ムハンマド・アリーとは?
むはんまどありー
ムハンマド・アリーとは、19世紀エジプトの近代化を推進したオスマン帝国のエジプト総督で、「近代エジプトの父」と呼ばれる政治家・軍人です。
ムハンマド・アリー(1769頃〜1849年)は、オスマン帝国支配下のエジプトで台頭し、1805年から1848年まで総督(ワーリー)として君臨した人物です。アルバニア系の出身でオスマン軍の将校として頭角を現し、エジプトに赴任後、マムルーク勢力を排除して権力を掌握しました。
彼の治世で最も注目されるのは、大規模な近代化改革です。
- フランス式の近代軍制の導入と軍事力の増強
- ヨーロッパから技術者・教師を招聘し学校・工場を設立
- 綿花産業の奨励と農業の組織化による経済発展
- 官僚制の整備と中央集権化
軍事的にも積極的で、アラビア半島のワッハーブ派討伐やギリシャ独立戦争への介入、さらにはオスマン帝国本体と対立しシリアまで征服するなど、広域にわたる影響力を持ちました。
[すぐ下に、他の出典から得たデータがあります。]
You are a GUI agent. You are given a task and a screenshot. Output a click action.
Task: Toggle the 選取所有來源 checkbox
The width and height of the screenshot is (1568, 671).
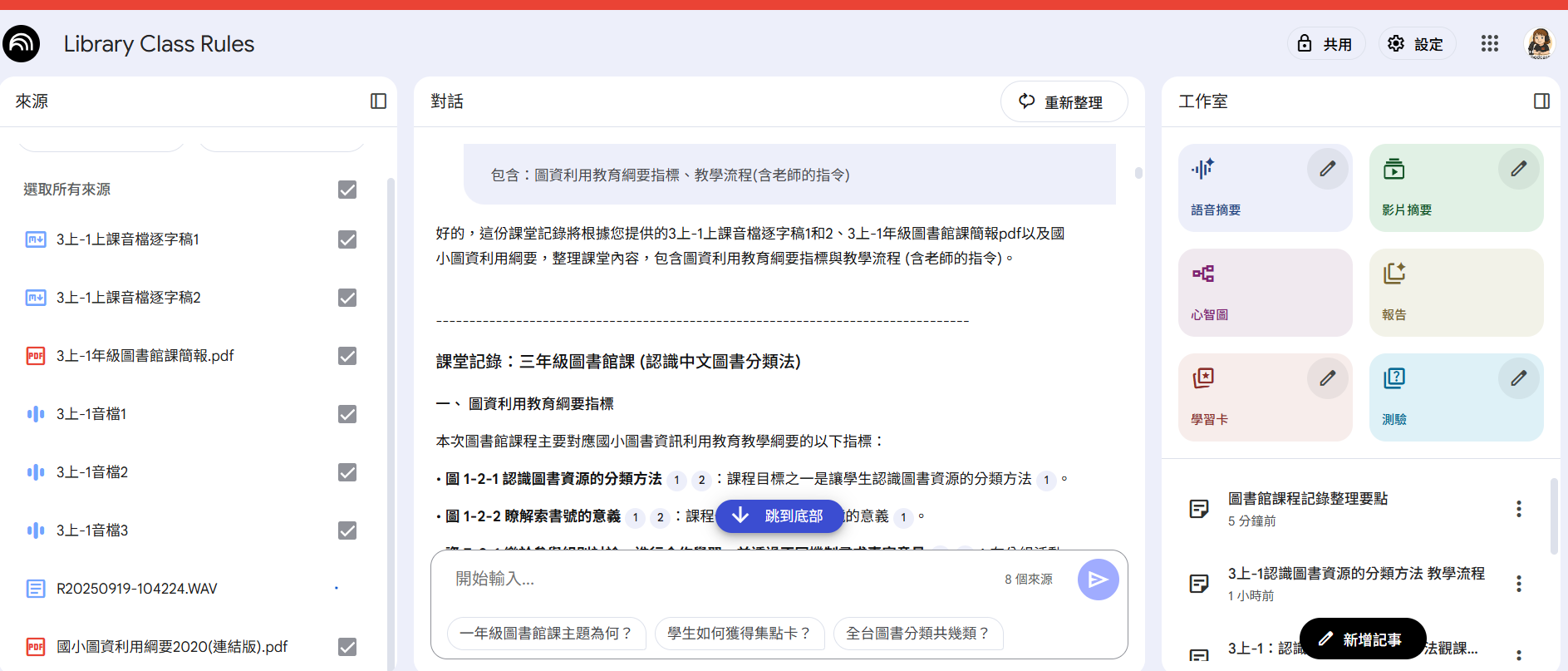pos(347,190)
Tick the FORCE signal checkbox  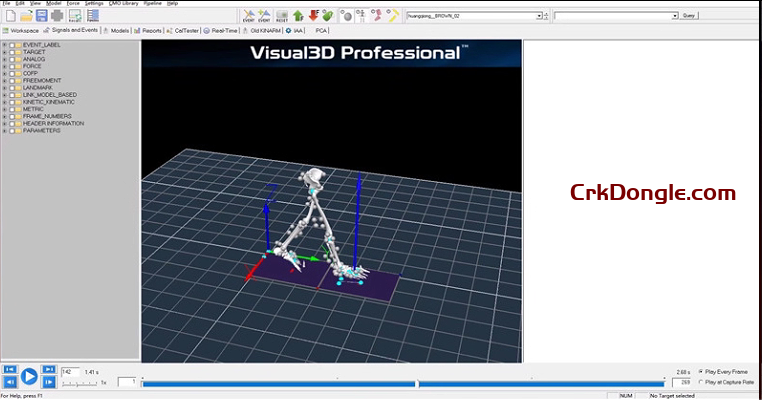pyautogui.click(x=12, y=66)
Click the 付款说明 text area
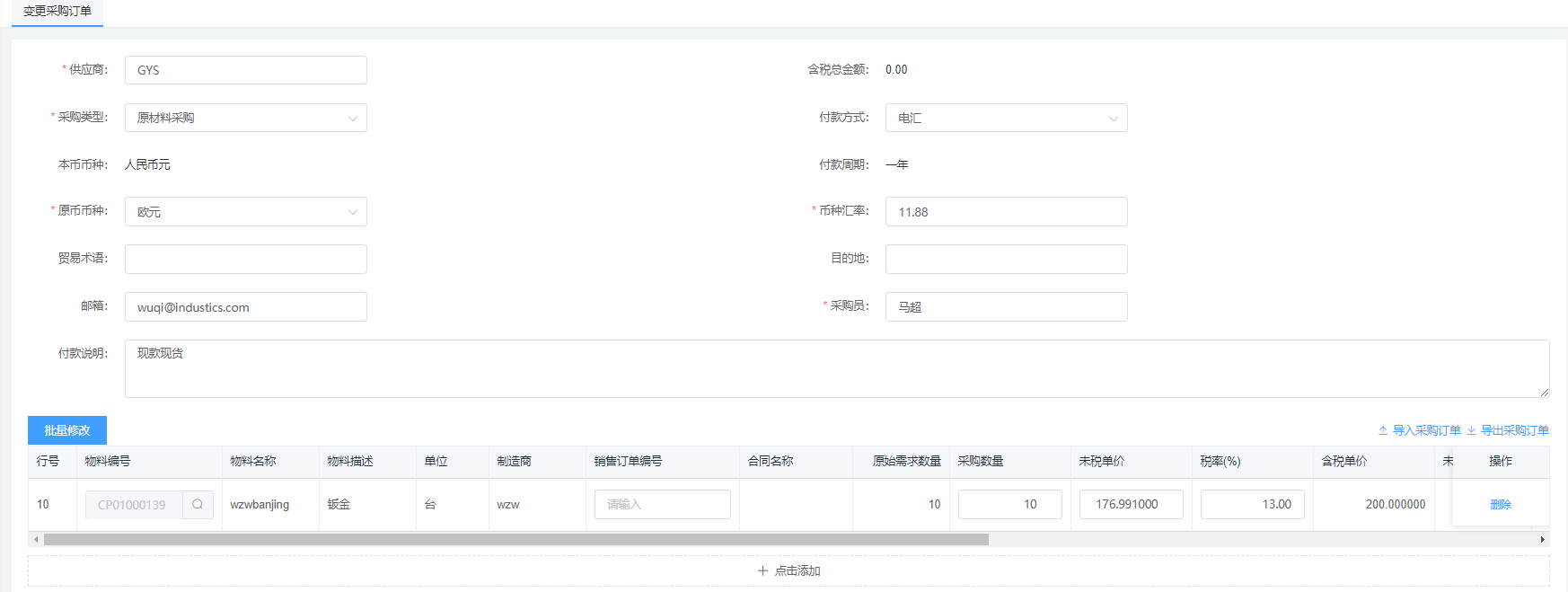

ただし、近代化の恩恵は主に支配層に限られ、農民への課税や強制労働など厳しい側面もありました。それでも彼の改革はエジプトを中東で最も近代的な国家のひとつへと変え、その後のエジプト近代史に決定的な影響を与えました。
使い方・例文
中東の近代史やエジプトの国家形成を学ぶ文脈で、ムハンマド・アリーの名前は欠かせない存在として登場します。